Déjà elle savait en quelle cachette elle enfouirait son larcin. Les tourelles d'angle, dont l'architecte italien avait flanqué les quatre coins du gracieux château du Plessis, ne servaient que d'ornements, mais on les avait garnies cependant de créneaux et de mâchicoulis en miniature, imitant la décoration guerrière des édifices du Moyen Age. De plus, elles étaient creuses et percées d'une très petite lucarne. Angélique glissa le coffret à l'intérieur de celle qui était la plus proche. Bien malin celui qui viendrait le chercher là !
Puis, souplement, elle glissa au long de la façade, et retrouva le sol ferme. Elle s'aperçut seulement alors que ses pieds nus étaient glacés. Ayant remis ses vieilles chaussures, elle revint vers le château.
*****
Maintenant, tout le monde était réuni dans les salons. Cette nuit trop sombre et brumeuse n'inspirait plus personne.

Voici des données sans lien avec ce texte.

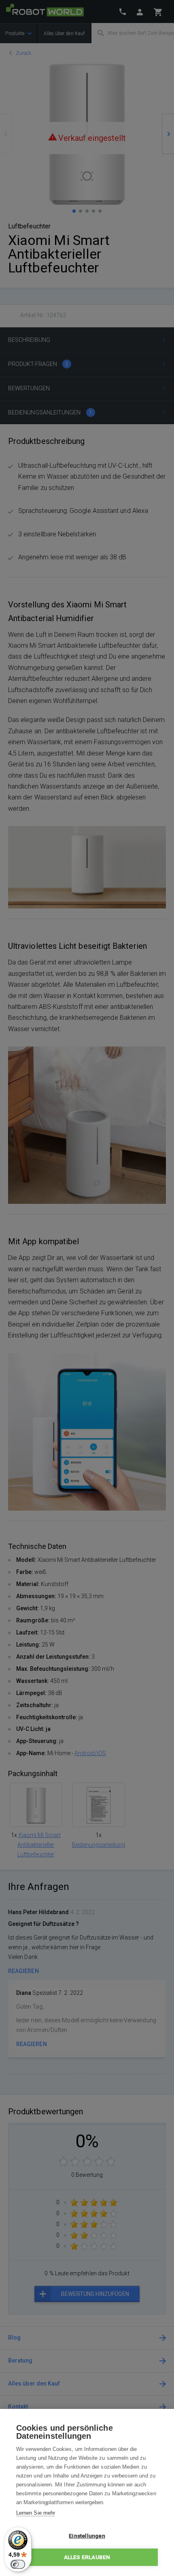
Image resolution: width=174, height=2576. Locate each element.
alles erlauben (87, 2557)
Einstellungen (87, 2535)
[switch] (18, 2564)
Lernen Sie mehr (35, 2513)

En pénétrant dans le hall, le nez d'Angélique fut agréablement chatouillé par des effluves culinaires fort appétissants. Elle vit passer une série de petits valets en livrée qui portaient fort gravement de grands plats d'argent. Des faisans et des bécasses garnis de leurs plumes, un cochon de lait couronné de fleurs comme une épousée, plusieurs morceaux d'un très beau chevreuil, dressés sur des fonds d'artichaut et des branches de fenouil, défilèrent devant elle. Le bruit des faïences et des cristaux entrechoqués venait des salles et des galeries où toute la compagnie s'était réunie autour de petites tables nappées de dentelles, dispersées çà et là avec goût. Une dizaine de personnes prenaient place à chacune. Angélique, arrêtée sur le seuil du plus grand salon, aperçut le prince de Condé
qu'entouraient Mme du Plessis, la duchesse de Beaufort et la comtesse de Richeville. Le marquis du Plessis et son fils Philippe partageaient également la table du prince, ainsi que quelques autres dames et jeunes seigneurs. La bure brune de l'Italien Exili mettait une note insolite parmi tant de dentelles, de rubans, d'étoffes précieuses rebrodées d'or et d'argent. Si le baron de Sancé avait été présent, il aurait fait pendant à l'austérité monastique. Mais Angélique avait beau regarder avec attention, elle ne voyait son père nulle part.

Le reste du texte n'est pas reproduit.